Reproduce verbatim the stretch of items from the line containing "Task: Open 百度快照 of 四川新闻网 result" through the line containing "pos(302,55)", omitting the pictures from your answer.

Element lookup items
==============================

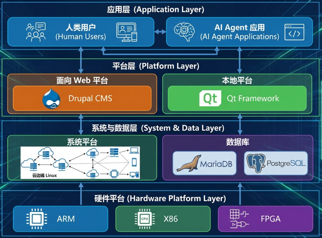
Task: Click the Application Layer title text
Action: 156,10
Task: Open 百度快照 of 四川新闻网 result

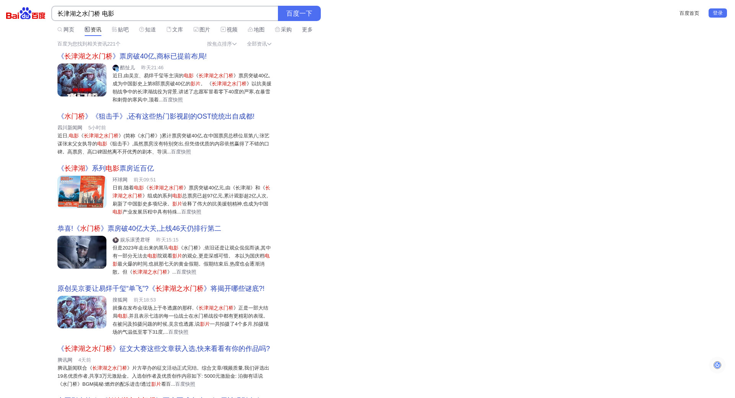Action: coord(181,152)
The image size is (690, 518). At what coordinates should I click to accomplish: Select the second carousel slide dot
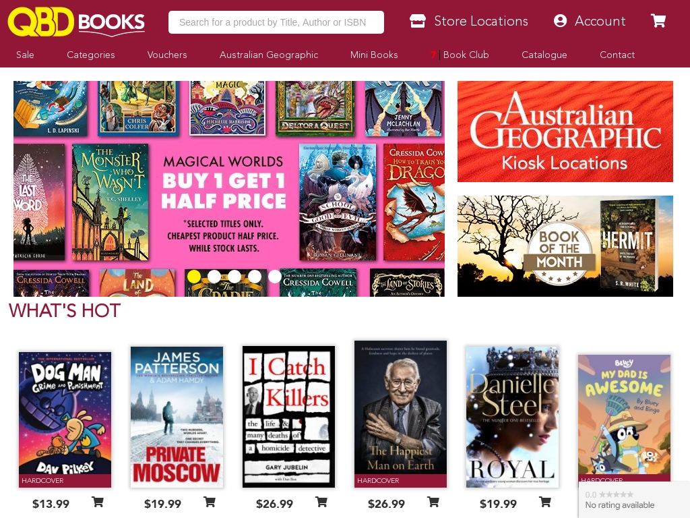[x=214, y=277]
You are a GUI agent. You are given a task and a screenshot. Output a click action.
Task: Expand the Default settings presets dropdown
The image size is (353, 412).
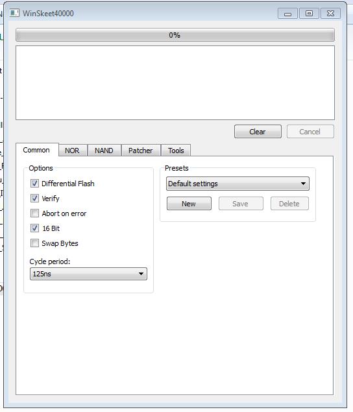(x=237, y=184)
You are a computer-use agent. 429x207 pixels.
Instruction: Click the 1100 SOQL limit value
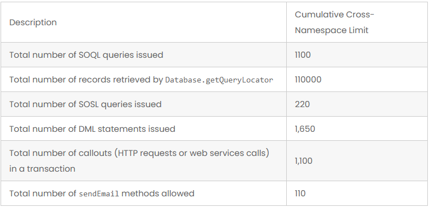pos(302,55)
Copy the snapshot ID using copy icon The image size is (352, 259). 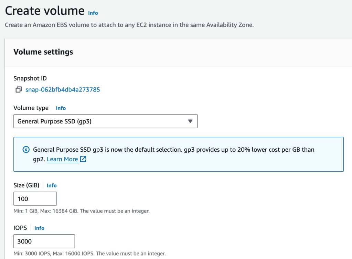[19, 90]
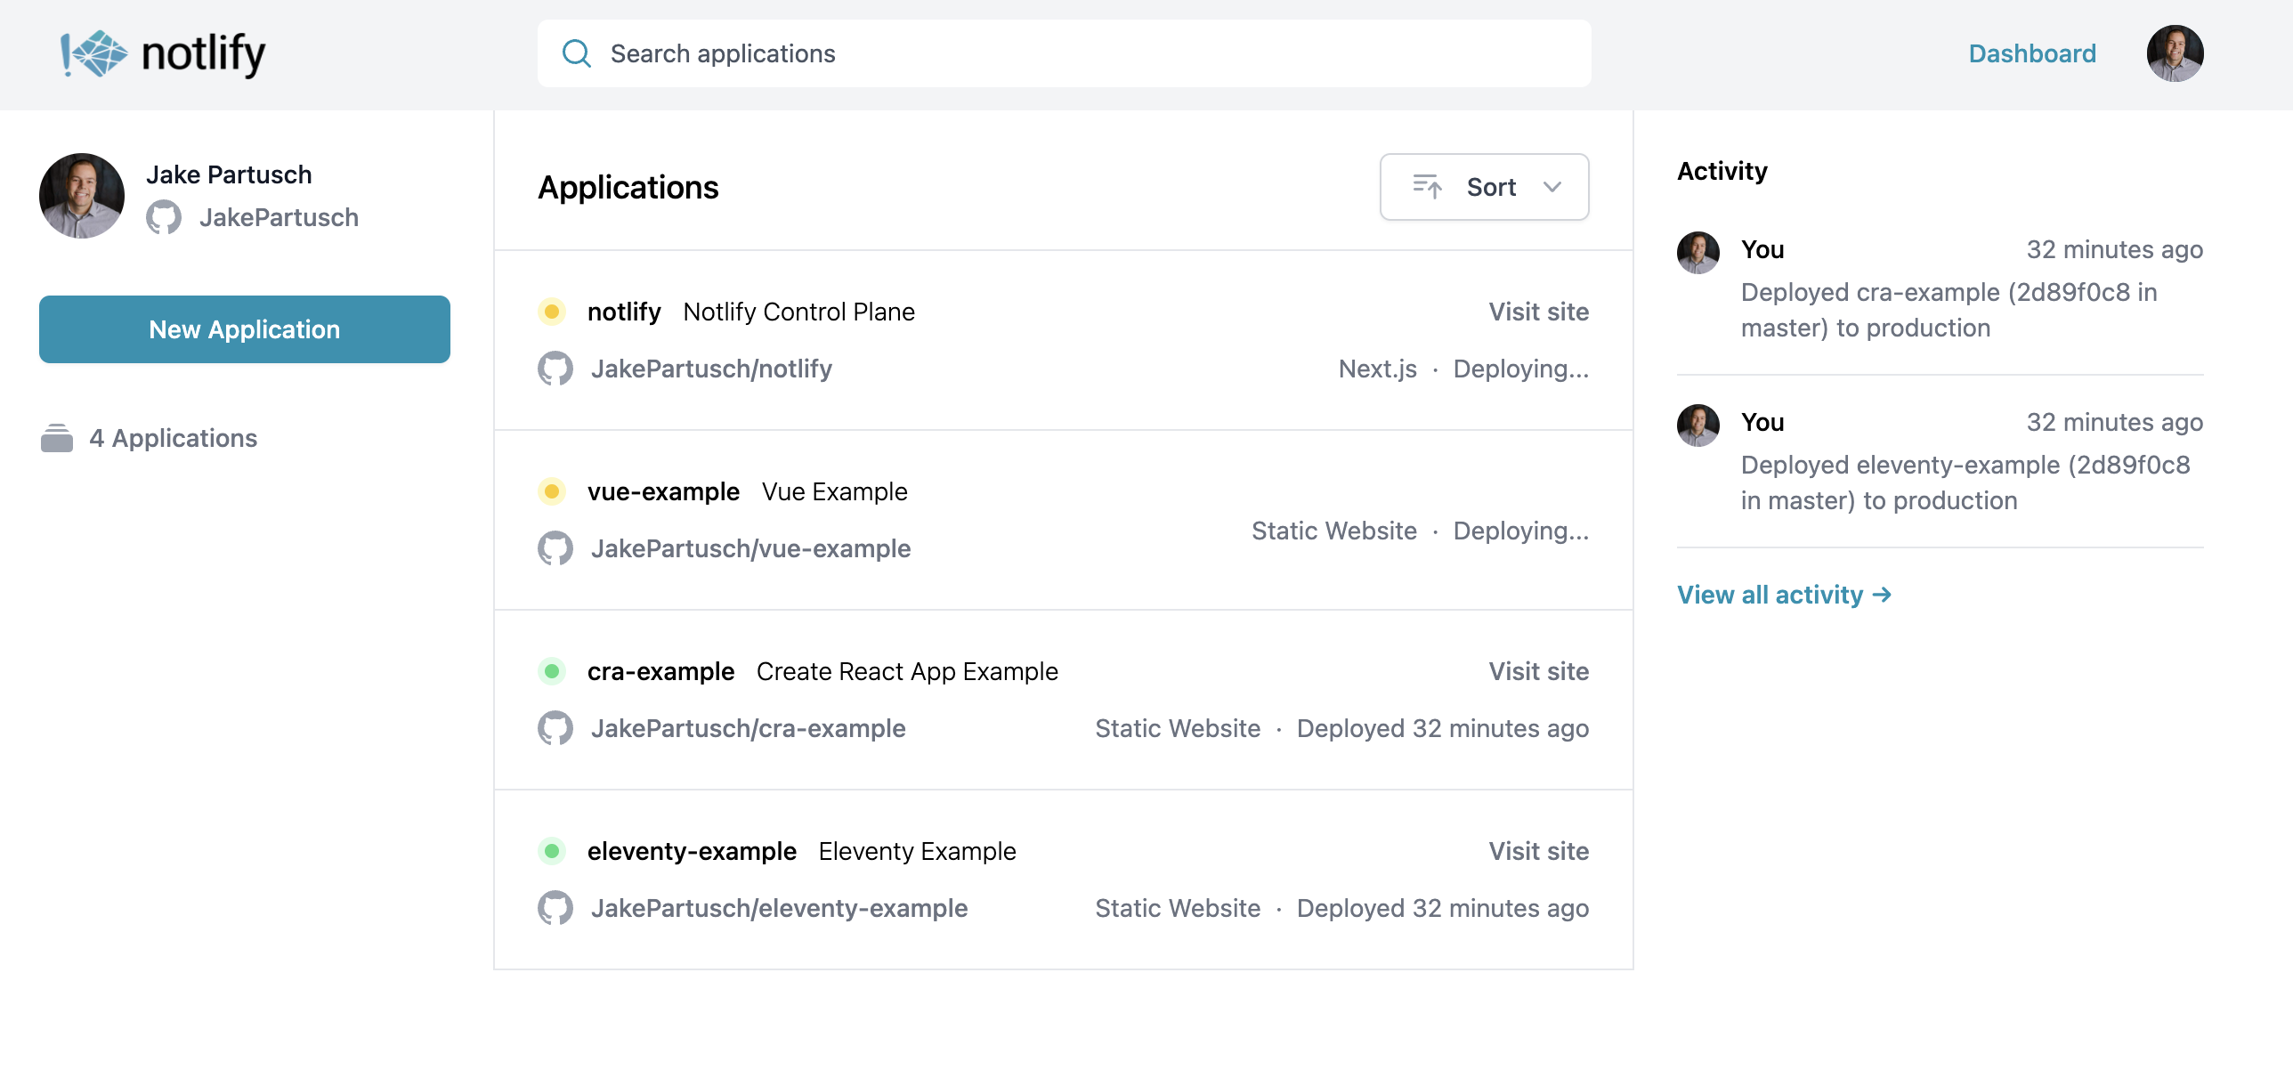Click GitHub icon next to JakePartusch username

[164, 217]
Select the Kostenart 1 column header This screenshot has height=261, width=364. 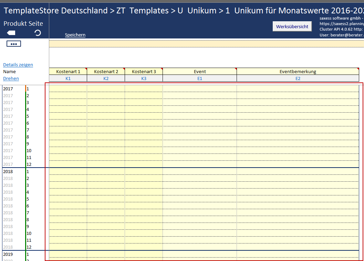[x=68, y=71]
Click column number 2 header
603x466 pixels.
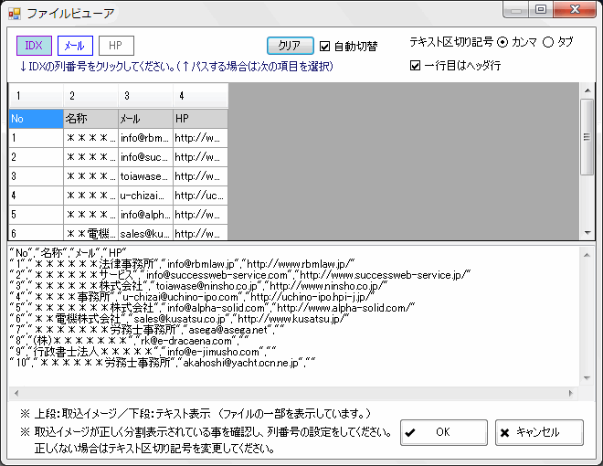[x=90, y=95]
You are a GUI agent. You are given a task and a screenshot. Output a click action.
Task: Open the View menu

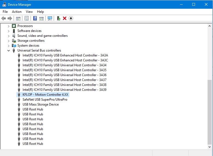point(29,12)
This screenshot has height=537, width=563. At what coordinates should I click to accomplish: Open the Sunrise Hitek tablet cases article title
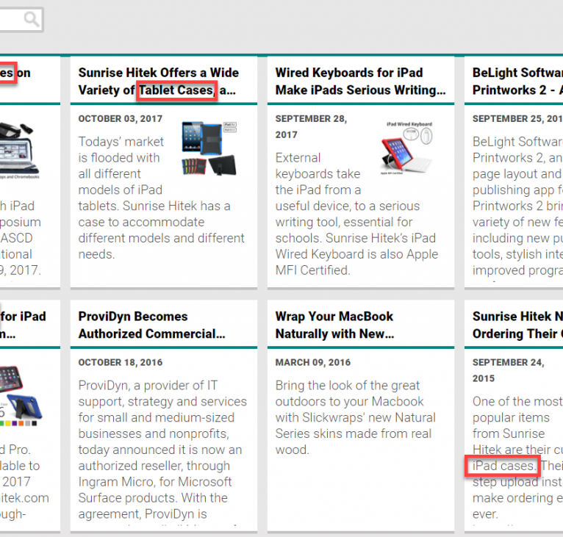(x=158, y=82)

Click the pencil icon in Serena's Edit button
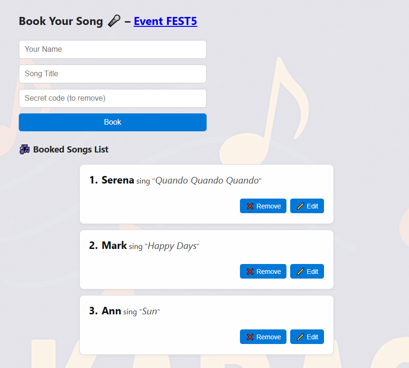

==============================

[CORRECT ANSWER]:
Task: Open 百度快照 of 四川新闻网 result

Action: coord(181,152)
The image size is (690, 518). At what coordinates should I click to accomplish: Select the second carousel slide dot
[x=214, y=277]
You are a GUI agent. You are given a task and a screenshot. Output a click action.
Task: Expand the Default settings presets dropdown
The image size is (353, 412).
(x=237, y=184)
You are a computer-use agent. 429x207 pixels.
Instruction: Click the 1100 SOQL limit value
pos(302,55)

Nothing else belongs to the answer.